Hacker News new | past | comments | ask | show | jobs | submit login
Show HN: Replace "hub" by "ingest" in GitHub URLs for a prompt-friendly extract (gitingest.com)
185 points by cyclotruc 9 days ago | hide | past | favorite | 51 comments
Gitingest is a open-source micro dev-tool that I made over the last week.

It turns any public Github repository into a text extract that you can give to your favourite LLM easily.

Today I added this url trick to make it even easier to use!

How I use it myself: - Quickly generate a README.md boilerplate for a project - Ask LLMs questions about an undocumented codebase

It is still very much work in progress and I plan to add many more options (file size limits, exclude patterns..) and a public API

I hope this tool can help you Your feedback is very valuable to help me prioritize And contributions are welcome!






Hi, great tool!

I've made https://uithub.com 2 months ago. Its speciality is the fact that seeing a repo's raw extract is a matter of changing 'g' to 'u'. It also works for subdirectories, so if you just want the docs of Upstash QStash, for example, just go to https://uithub.com/upstash/docs/tree/main/qstash

Great to see this keeps being worthwhile!


That looks awesome. You didn't mention it but uithub.com also has an API, I can definitely see myself using this for a new tool.

I wonder why nobody uses jsonl format to represent an entire codebase? It’s what I do and LLMs seems to prefer it. In fact, an LLM suggested this strategy to me. Uses less characters, too.

Are you suggesting that there's a correlation between what input formats provide best performance for an LLM input, and what sequence of tokens the same LLM outputs when prompted about what input formats provide best performance? Why would that be?

I don't think it's much difference, but I've read that Markdown codeblocks (or YAML, or XML) is better for code than JSON, for example: https://aider.chat/2024/08/14/code-in-json.html

I think it makes sense.

YAML is shorter and easier to read, Markdown codeblocks have no added syntax between the lines compared to normal code.

But JSON vs JSONL I can't come up with any big advantages for the LLM, it's mostly the same.


Why wouldn't that be? We've had several generations of LLMs since ChatGPT took the world by storm; current models are very much aware of LLMs that came before them, as well as associated discussions on how to best use them.

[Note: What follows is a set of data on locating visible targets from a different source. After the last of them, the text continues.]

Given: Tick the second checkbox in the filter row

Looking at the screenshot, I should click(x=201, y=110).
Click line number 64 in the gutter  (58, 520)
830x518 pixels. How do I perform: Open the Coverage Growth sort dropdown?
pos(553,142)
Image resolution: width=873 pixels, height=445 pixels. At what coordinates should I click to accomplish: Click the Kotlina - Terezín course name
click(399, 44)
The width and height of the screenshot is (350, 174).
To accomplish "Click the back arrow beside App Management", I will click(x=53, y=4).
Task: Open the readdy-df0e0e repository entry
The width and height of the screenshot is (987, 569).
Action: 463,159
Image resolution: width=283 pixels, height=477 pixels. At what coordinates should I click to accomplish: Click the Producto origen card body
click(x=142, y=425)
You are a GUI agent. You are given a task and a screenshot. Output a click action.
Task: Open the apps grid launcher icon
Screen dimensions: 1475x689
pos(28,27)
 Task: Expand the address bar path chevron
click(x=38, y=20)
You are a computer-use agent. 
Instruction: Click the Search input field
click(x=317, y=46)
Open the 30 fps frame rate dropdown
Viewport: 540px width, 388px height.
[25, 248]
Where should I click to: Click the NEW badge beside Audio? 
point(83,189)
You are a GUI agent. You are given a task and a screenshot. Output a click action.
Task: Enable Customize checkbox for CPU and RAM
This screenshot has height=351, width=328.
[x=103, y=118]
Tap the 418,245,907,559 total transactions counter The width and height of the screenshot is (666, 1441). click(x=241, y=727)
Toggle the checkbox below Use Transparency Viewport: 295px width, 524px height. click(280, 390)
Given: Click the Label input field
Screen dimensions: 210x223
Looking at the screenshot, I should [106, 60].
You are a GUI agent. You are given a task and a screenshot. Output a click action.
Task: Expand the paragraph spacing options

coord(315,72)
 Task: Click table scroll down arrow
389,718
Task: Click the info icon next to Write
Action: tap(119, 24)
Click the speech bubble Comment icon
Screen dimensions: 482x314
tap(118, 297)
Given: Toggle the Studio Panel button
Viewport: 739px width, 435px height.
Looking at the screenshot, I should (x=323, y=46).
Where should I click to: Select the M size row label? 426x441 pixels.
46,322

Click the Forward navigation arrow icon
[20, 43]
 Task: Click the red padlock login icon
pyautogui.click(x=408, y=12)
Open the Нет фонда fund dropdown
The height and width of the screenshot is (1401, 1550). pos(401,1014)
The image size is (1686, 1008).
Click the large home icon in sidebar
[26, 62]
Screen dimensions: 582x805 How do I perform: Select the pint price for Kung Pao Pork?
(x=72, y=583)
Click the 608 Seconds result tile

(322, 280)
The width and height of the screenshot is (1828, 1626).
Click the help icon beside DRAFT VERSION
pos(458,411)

You can use JSON using the accept parameter of the API. The url structure remains the same. It also supports YAML and I found that's easiest to read for LLMs.

Previous example but in JSON:

https://uithub.com/upstash/docs/tree/main/qstash?accept=appl...

Is there any reason to prefer JSONL besides it being more efficient to edit? I'm happy to add it to my backlog if you think it has any advantages for LLMs


Since the site was hugged to death by HN, this appears to be the repo[0] for anyone wanting to run it locally.

[0] https://github.com/cyclotruc/gitingest


and of course, using the repo as an input for the service renders this[1]

[1] https://gitingest.com/cyclotruc/gitingest


  // Fetch stars when page loads
  fetchGitHubStars();
I do not understand why in the world so much of the code is related to poking the GH api to fetch the star count

Probably generated by AI, prompted by no- or junior dev. This is my opinion, of course, but it looks like code generated by an LLM.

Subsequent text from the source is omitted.